Oireachtas Joint and Select Committees
Wednesday, 1 October 2025
Joint Oireachtas Committee on Climate, Environment and Energy
Climate Change Targets 2026-2030: Discussion (Resumed)
2:00 am
Mr. Bill Callanan:
The reality of the agriculture policy is around increasing value add rather than volume. As has been indicated, the overall national herd is smaller than it was even in 2021. It is pretty static since 2018. However, it is down from 2021. Bovine total numbers were 7.3 million in 2021. Today, they are 6.8 million. It is down. The overall national dairy herd has been pretty static. The suckler herd has fallen. The message from the Department of agriculture has to be that it is all about value add as opposed to maximising the market return in terms of dairy that is produced here rather than a volume expansion.

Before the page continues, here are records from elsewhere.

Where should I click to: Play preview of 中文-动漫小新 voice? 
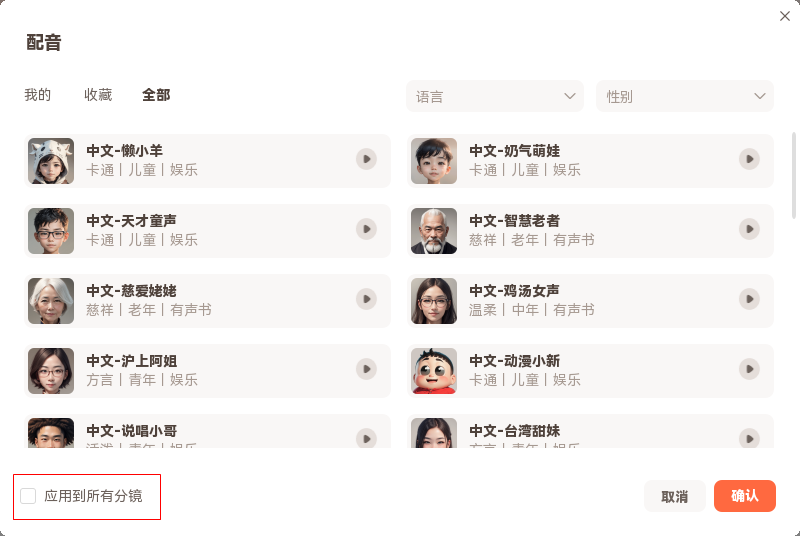click(749, 369)
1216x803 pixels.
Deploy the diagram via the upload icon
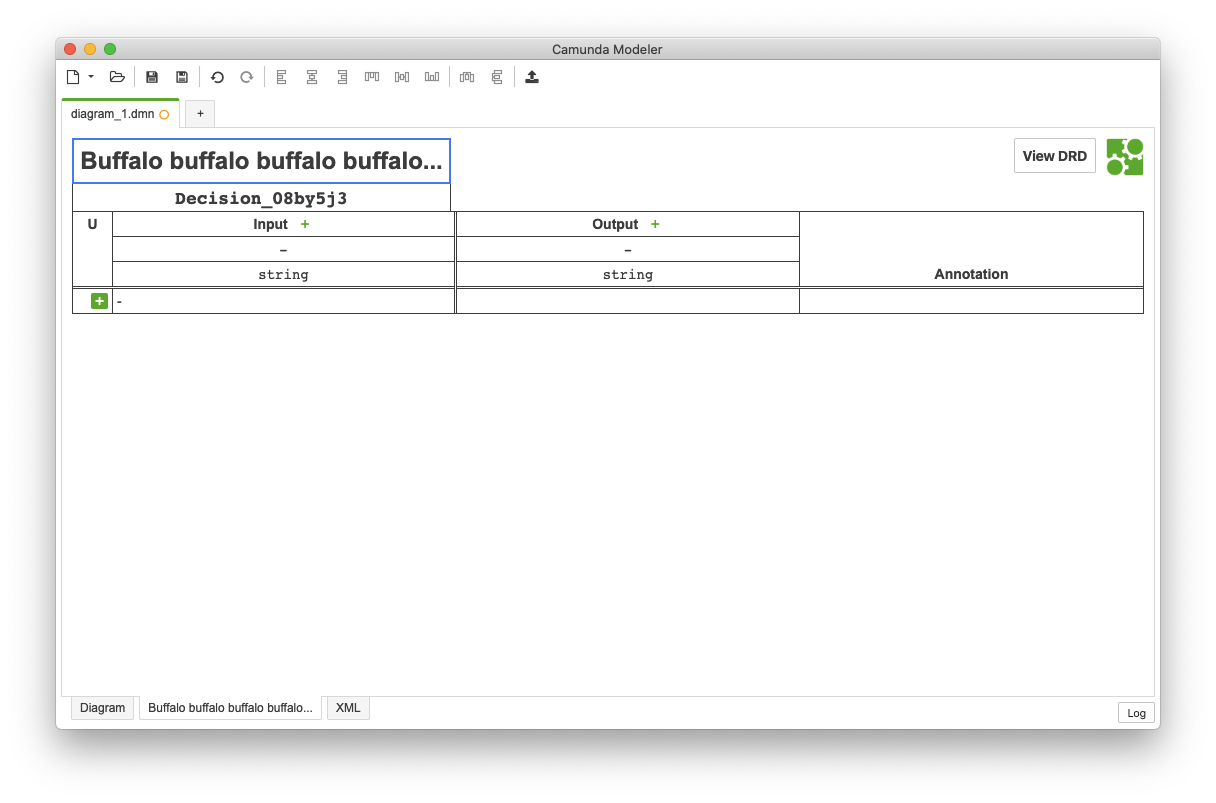click(x=531, y=77)
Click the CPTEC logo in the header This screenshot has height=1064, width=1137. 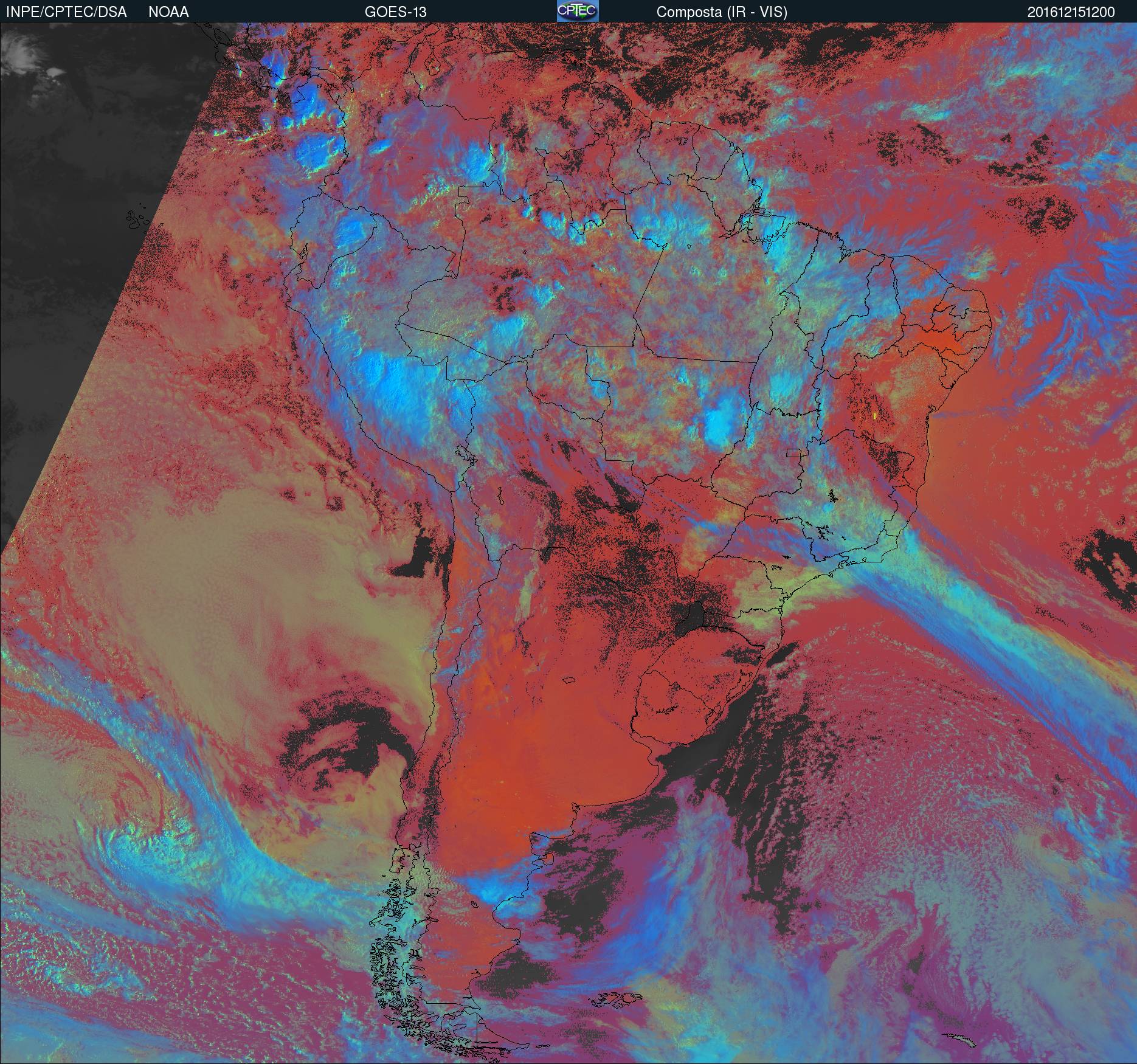click(x=577, y=11)
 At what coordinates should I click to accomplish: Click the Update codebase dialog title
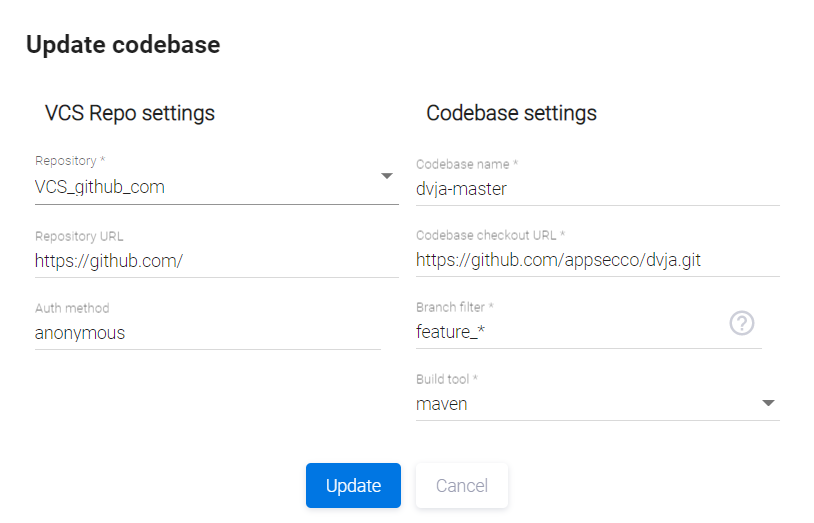pyautogui.click(x=123, y=45)
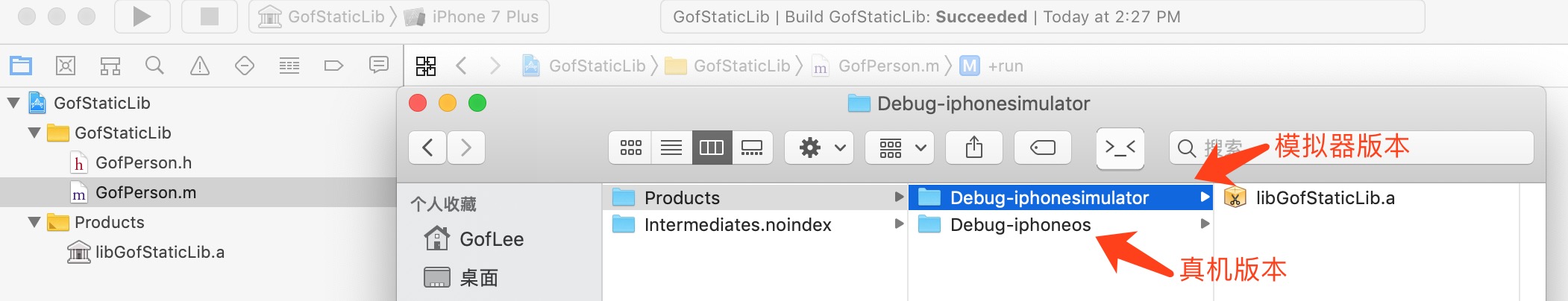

On payments for eco-schemes and eco-services as a means of support for delivering on biodiversity, there has been a huge shift. Under the current CAP, 25% of all basic payments are now eco-scheme payments. That is in relation to space for nature. On about 85% or 90% of all farms, that is the option they have selected. The payment is for hedges and ponds, etc. that are on farms. That constitutes 25% of the total payments. I will describe what the agri-environment scheme has become. The rural environment protection scheme was broad as a scheme. Various iterations have become more informed in terms of what we are trying to do and where in particular. It is about the right action in the right location. We are using data from the NPWS and the EPA etc., to better inform the structure and objectives of our agri-environment scheme. We have to remember that we have 55,000 of our 130,000 farmers in an agri-environment scheme. We have about 1 million ha of high nature value farming land in this country. There is a significant investment in biodiversity, water and climate through the strategic CAP, but also through national funding for the delivery on these objectives.